### Task statement
Copy nothing but the line with "You are a GUI" and the lines that follow it to the end of the entries below, and keep the pictures out.

(Stored records)
-*-*-

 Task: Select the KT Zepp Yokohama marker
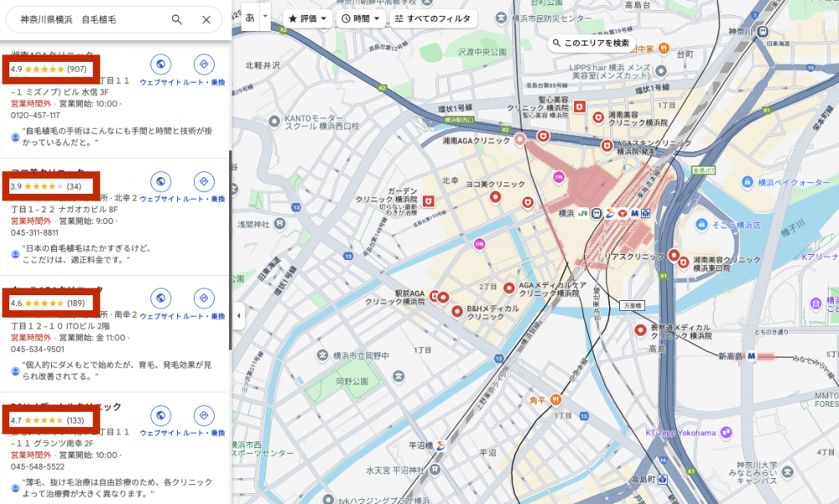[726, 432]
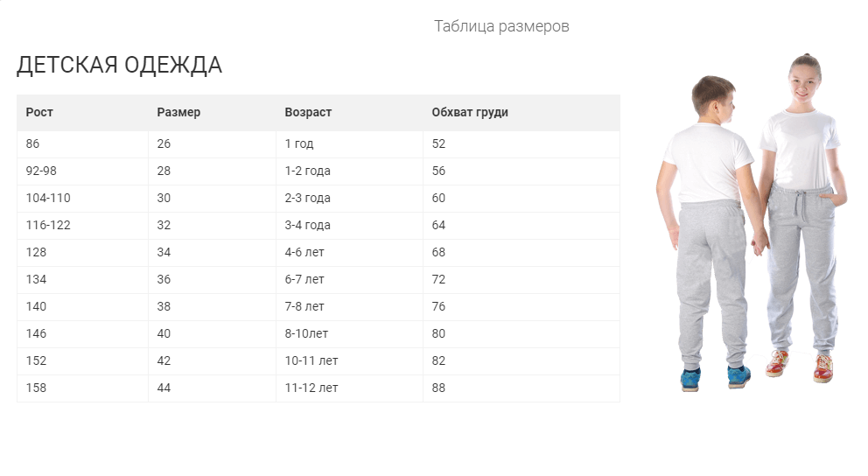Click the 'ДЕТСКАЯ ОДЕЖДА' heading
The image size is (868, 476).
pos(119,65)
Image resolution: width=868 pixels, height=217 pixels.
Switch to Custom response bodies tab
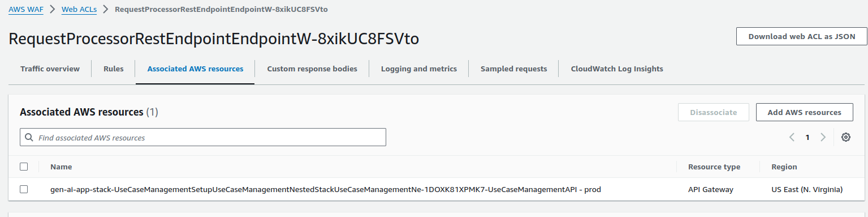[312, 69]
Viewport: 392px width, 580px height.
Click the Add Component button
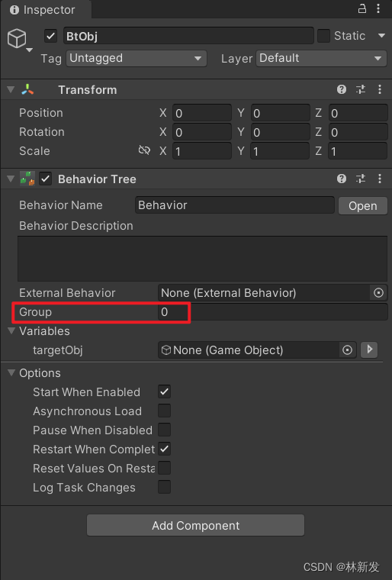click(196, 525)
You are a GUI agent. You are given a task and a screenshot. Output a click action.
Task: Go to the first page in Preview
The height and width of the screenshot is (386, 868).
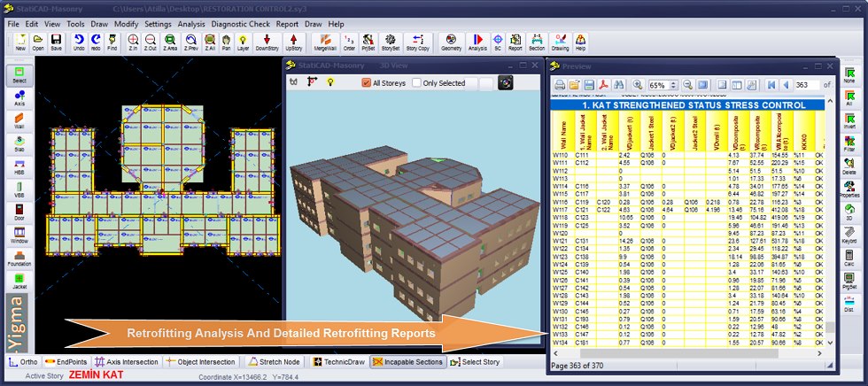pos(771,84)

-*-*-

### Task result
You are a GUI agent. You are given a task and a screenshot. Output a click action.
Task: Go to the first page in Preview
The height and width of the screenshot is (386, 868).
pos(771,84)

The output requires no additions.